How do I scrape a site, with multiple pages, and create one single html page with Ruby?

544 views Asked by At

So what I would like to do is scrape this site: http://boxerbiography.blogspot.com/ and create one HTML page that I can either print or send to my Kindle.

I am thinking of using Hpricot, but am not too sure how to proceed.

How do I set it up so it recursively checks each link, gets the HTML, either stores it in a variable or dumps it to the main HTML page and then goes back to the table of contents and keeps doing that?

You don't have to tell me EXACTLY how to do it, but just the theory behind how I might want to approach it.

Do I literally have to look at the source of one of the articles (which is EXTREMELY ugly btw), e.g. view-source:http://boxerbiography.blogspot.com/2006/12/10-progamer-lim-yohwan-e-sports-icon.html and manually programme the script to extract text between certain tags (e.g. h3, p, etc.)?

If I do that approach, then I will have to look at each individual source for each chapter/article and then do that. Kinda defeats the purpose of writing a script to do it, no?

Ideally I would like a script that will be able to tell the difference between JS and other code and just the 'text' and dump it (formatted with the proper headings and such).

Would really appreciate some guidance.

Thanks.

1

There are 1 answers

0
Tilo On BEST ANSWER

I'd recomment using Nokogiri instead of Hpricot. It's more robust, uses less resources, fewer bugs, it's easier to use, and faster.

I did some scraping extensively for work on time, and had to switch to Nokogiri, because Hpricot would crash on some pages unexplicably.

Check this RailsCast:

http://railscasts.com/episodes/190-screen-scraping-with-nokogiri

and:

http://nokogiri.org/

http://www.rubyinside.com/nokogiri-ruby-html-parser-and-xml-parser-1288.html

http://www.engineyard.com/blog/2010/getting-started-with-nokogiri/

_ _ _ _ _

## Task
Reproduce the forum thread on scraping a multi-page site into one HTML page with Ruby in full, word for word.

## Stored data

_ _ _ _ _

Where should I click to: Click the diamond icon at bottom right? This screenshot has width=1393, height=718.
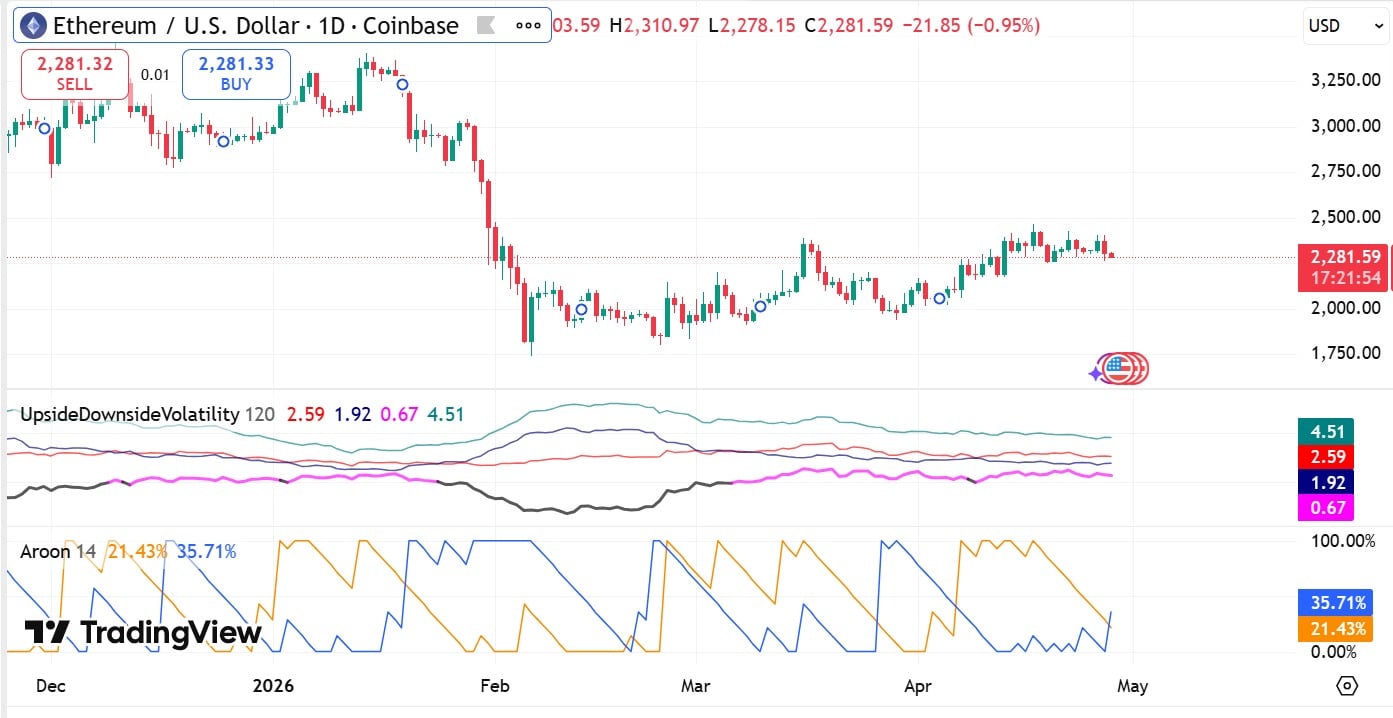click(1349, 686)
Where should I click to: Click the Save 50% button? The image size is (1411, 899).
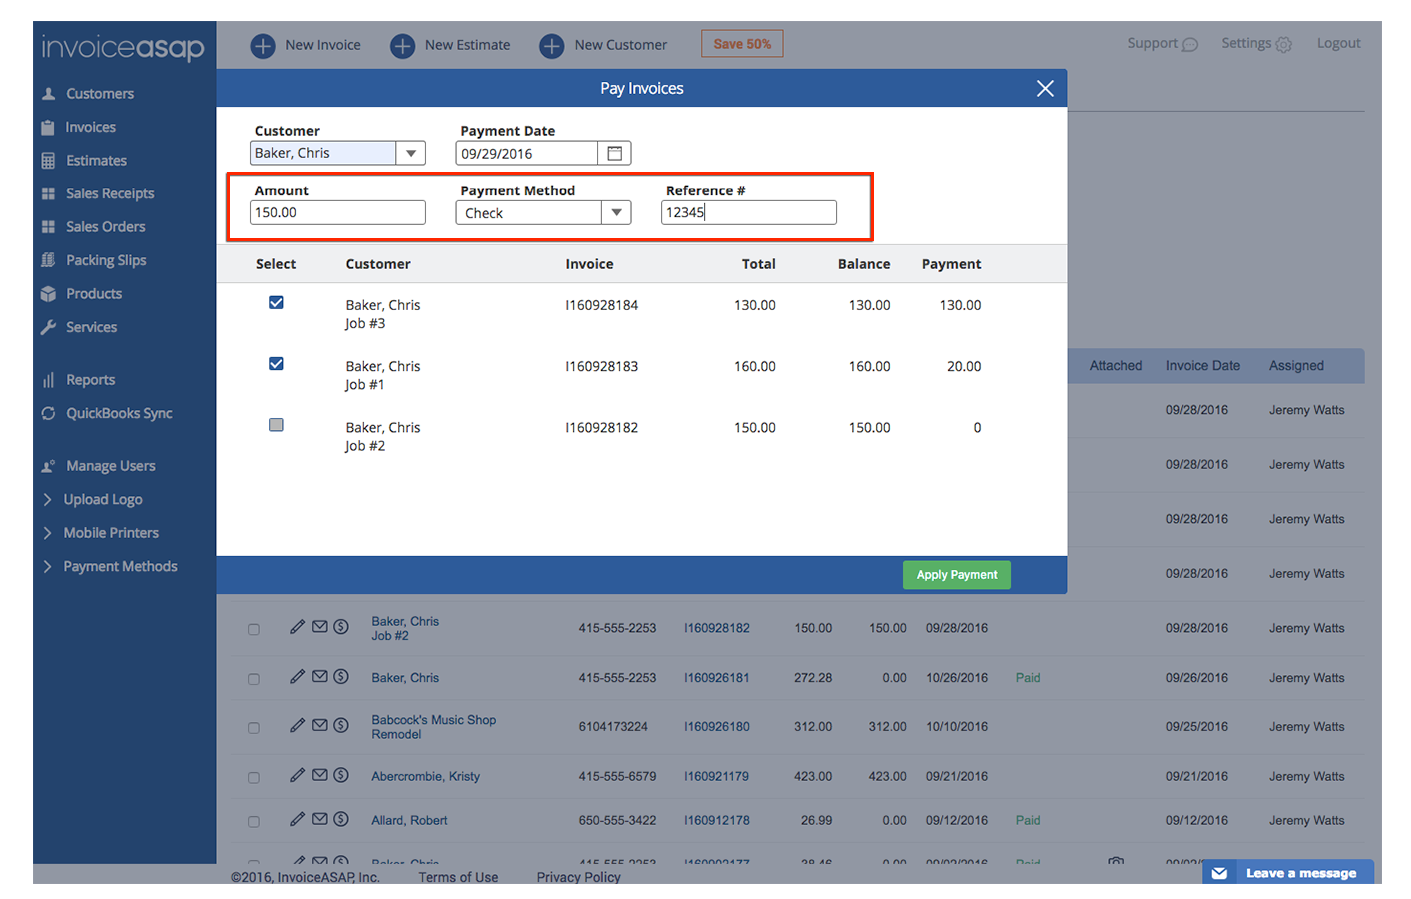(742, 44)
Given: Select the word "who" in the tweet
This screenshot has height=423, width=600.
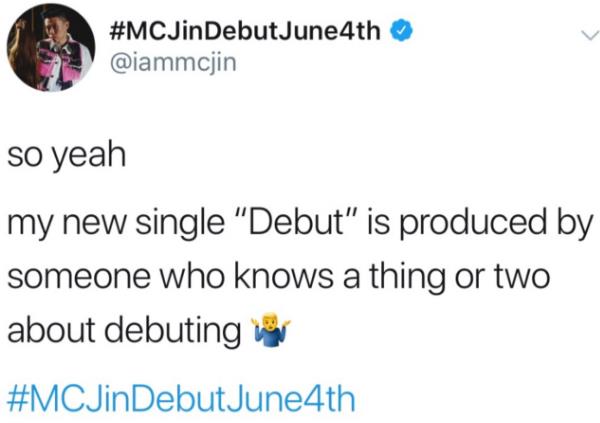Looking at the screenshot, I should (x=192, y=276).
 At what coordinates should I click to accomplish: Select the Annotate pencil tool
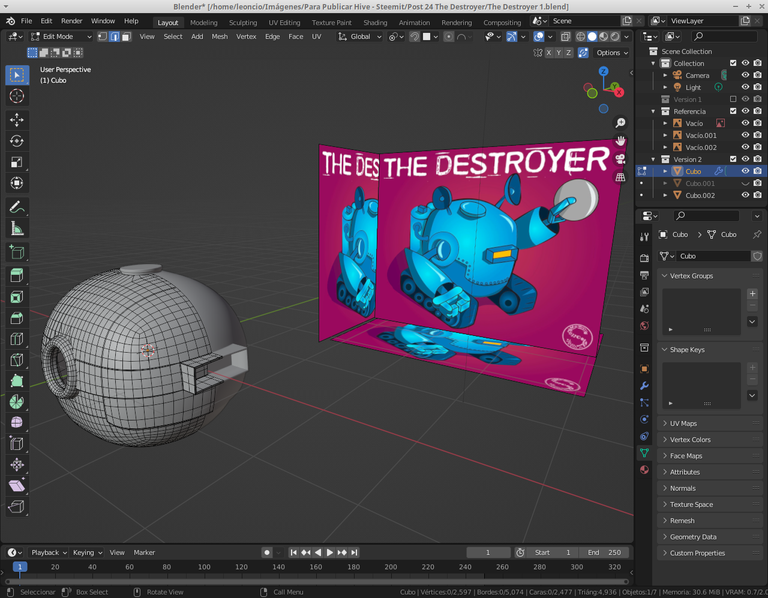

_ _ _ _ _

## Worked answer
How do I scrape a site, with multiple pages, and create one single html page with Ruby?

544 views Asked by At

So what I would like to do is scrape this site: http://boxerbiography.blogspot.com/ and create one HTML page that I can either print or send to my Kindle.

I am thinking of using Hpricot, but am not too sure how to proceed.

How do I set it up so it recursively checks each link, gets the HTML, either stores it in a variable or dumps it to the main HTML page and then goes back to the table of contents and keeps doing that?

You don't have to tell me EXACTLY how to do it, but just the theory behind how I might want to approach it.

Do I literally have to look at the source of one of the articles (which is EXTREMELY ugly btw), e.g. view-source:http://boxerbiography.blogspot.com/2006/12/10-progamer-lim-yohwan-e-sports-icon.html and manually programme the script to extract text between certain tags (e.g. h3, p, etc.)?

If I do that approach, then I will have to look at each individual source for each chapter/article and then do that. Kinda defeats the purpose of writing a script to do it, no?

Ideally I would like a script that will be able to tell the difference between JS and other code and just the 'text' and dump it (formatted with the proper headings and such).

Would really appreciate some guidance.

Thanks.

1

There are 1 answers

0
Tilo On BEST ANSWER

I'd recomment using Nokogiri instead of Hpricot. It's more robust, uses less resources, fewer bugs, it's easier to use, and faster.

I did some scraping extensively for work on time, and had to switch to Nokogiri, because Hpricot would crash on some pages unexplicably.

Check this RailsCast:

http://railscasts.com/episodes/190-screen-scraping-with-nokogiri

and:

http://nokogiri.org/

http://www.rubyinside.com/nokogiri-ruby-html-parser-and-xml-parser-1288.html

http://www.engineyard.com/blog/2010/getting-started-with-nokogiri/